Exercise description:
Write the lines of the listing between the line containing "Given: Click the 卸载程序 link" and the line containing "Screen dimensions: 791x506 (725, 67)", inclusive, as a JSON list of strings with one string per line. Skip blank lines.

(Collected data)
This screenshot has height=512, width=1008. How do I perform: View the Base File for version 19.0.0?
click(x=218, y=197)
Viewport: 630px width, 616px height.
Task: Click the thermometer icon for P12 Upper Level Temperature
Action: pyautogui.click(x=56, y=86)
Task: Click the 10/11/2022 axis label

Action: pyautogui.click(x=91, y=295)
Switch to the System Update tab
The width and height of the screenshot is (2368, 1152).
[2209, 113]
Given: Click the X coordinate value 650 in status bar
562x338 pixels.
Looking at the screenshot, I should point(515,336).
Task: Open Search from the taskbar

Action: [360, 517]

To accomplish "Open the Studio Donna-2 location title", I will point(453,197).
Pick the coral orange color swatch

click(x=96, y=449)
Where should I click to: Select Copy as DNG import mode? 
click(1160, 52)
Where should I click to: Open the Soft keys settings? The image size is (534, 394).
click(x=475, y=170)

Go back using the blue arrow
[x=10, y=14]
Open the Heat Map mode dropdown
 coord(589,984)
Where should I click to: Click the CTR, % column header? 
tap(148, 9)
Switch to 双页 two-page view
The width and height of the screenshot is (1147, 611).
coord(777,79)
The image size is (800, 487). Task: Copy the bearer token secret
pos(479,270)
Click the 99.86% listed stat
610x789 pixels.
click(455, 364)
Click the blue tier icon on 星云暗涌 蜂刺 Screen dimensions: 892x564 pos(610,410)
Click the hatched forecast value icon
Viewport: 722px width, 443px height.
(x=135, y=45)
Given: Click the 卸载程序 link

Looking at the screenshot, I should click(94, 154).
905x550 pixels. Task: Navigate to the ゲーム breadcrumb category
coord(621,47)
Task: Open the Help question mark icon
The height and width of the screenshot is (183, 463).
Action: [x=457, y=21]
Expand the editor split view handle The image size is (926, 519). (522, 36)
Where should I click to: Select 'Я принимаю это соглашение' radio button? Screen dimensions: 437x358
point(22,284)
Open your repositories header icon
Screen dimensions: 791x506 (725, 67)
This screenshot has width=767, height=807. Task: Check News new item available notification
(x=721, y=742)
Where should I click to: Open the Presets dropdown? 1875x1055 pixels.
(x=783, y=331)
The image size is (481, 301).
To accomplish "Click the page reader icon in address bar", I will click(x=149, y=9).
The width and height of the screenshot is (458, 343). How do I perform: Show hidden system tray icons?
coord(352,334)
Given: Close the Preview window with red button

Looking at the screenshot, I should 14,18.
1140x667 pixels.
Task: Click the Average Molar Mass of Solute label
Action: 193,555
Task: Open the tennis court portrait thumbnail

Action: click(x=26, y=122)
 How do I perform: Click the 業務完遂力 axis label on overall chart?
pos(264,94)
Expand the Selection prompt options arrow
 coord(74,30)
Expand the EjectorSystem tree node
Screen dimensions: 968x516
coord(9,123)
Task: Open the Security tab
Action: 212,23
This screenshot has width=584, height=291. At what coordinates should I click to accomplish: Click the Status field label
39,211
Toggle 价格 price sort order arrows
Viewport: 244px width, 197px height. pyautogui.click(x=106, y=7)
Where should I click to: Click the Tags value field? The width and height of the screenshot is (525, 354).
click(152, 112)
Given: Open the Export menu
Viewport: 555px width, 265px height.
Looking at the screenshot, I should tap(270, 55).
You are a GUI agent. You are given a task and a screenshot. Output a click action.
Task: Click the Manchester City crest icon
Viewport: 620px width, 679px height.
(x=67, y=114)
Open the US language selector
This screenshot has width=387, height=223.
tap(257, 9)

Right answer:
[
  "Given: Click the 卸载程序 link",
  "Looking at the screenshot, I should click(94, 154).",
  "905x550 pixels. Task: Navigate to the ゲーム breadcrumb category",
  "coord(621,47)",
  "Task: Open the Help question mark icon",
  "The height and width of the screenshot is (183, 463).",
  "Action: [x=457, y=21]",
  "Expand the editor split view handle The image size is (926, 519). (522, 36)",
  "Where should I click to: Select 'Я принимаю это соглашение' radio button? Screen dimensions: 437x358",
  "point(22,284)",
  "Open your repositories header icon",
  "Screen dimensions: 791x506 (725, 67)"
]